I’ve noticed that one of the common defenses of HFT is creating liquidity and efficiency in the market that couldn’t exist otherwise. An article I read by Matthew O’Brien called “Everything You Need To Know About High Frequency Trading” mentions index tracking funds that are identical in minute intervals, but deviate from one another when examined on a smaller scale. Proponents suggest that only HFT could close a 20 millisecond price gap.
It seems to me, though, that HFT is not making the market, rather it is stealing a piece off a deal between a buyer and seller that would have found each other anyway. Even if we do accept that HFT helps prices to agree in a time frame that makes a blink seem protracted, does that really benefit anyone but a flash trader? It certainly can’t outweigh the costs to investors… Can it?
Thanks for stopping by Kyle.
I’ve heard the liquidity argument by virtually all of the HFT execs over the past week. But, here is the reality of the markets. The liquidity only exists in a demand market, but evaporates in a millisecond during a panic, so the HFT traders won’t lose money. That is exactly what happened during the Flash Crash. So, the liquidity isn’t there when it’s really needed to calm the markets.
I also don’t see how they can claim to create any liquidity or efficiency, when they are just front-running trades that would have executed without them anyway. I do believe HFT adds costs, without any benefit to investors. One of the biggest examples is the added cost to index funds, who are forced to rebalance frequently.
I have heard about this super computers before and I agree with you 100% that they shouldn’t be allow. Think of a scenario. When the prices start shooting up, they will contribute to the upward trend by buying before everyone else thereby creating a false price. They wouldn’t care and get burnt from it because they would offload those stocks before the prices start correcting. It is a good point that even we are not dealing with stocks we would lose out when they are filling their pockets.
Thanks for stopping by TCI.
One estimate I saw was $42 billion per year the HFT traders were making. That’s an awful lot of money, coming directly from investors.

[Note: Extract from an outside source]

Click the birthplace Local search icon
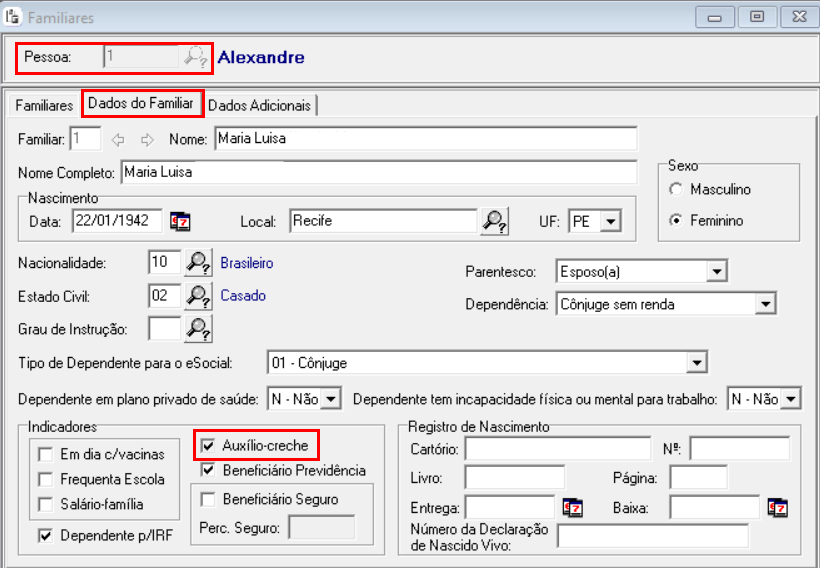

Just read the Michael Lewis book over the weekend. Good stuff as usualy. Nice, crisp and succinct to get to the point. A great story teller as there ever was.
Now just waiting for the regulators to wake up and make sure that the markets are equal for all participants.
Yeah, the regulators seemed like they were all over it when the book was released, but now they are suddenly silent. It’s almost like someone got paid off and it’s back to business as usual. This is one of the most obvious and unfair market manipulations I’ve seen. It can’t be allowed to stand while the government tries to assure everyone the markets are fair.
I am hoping regulators are quietly building a case and someone actually goes to jail this time. I’m not holding my breath, but I’m definitely hoping.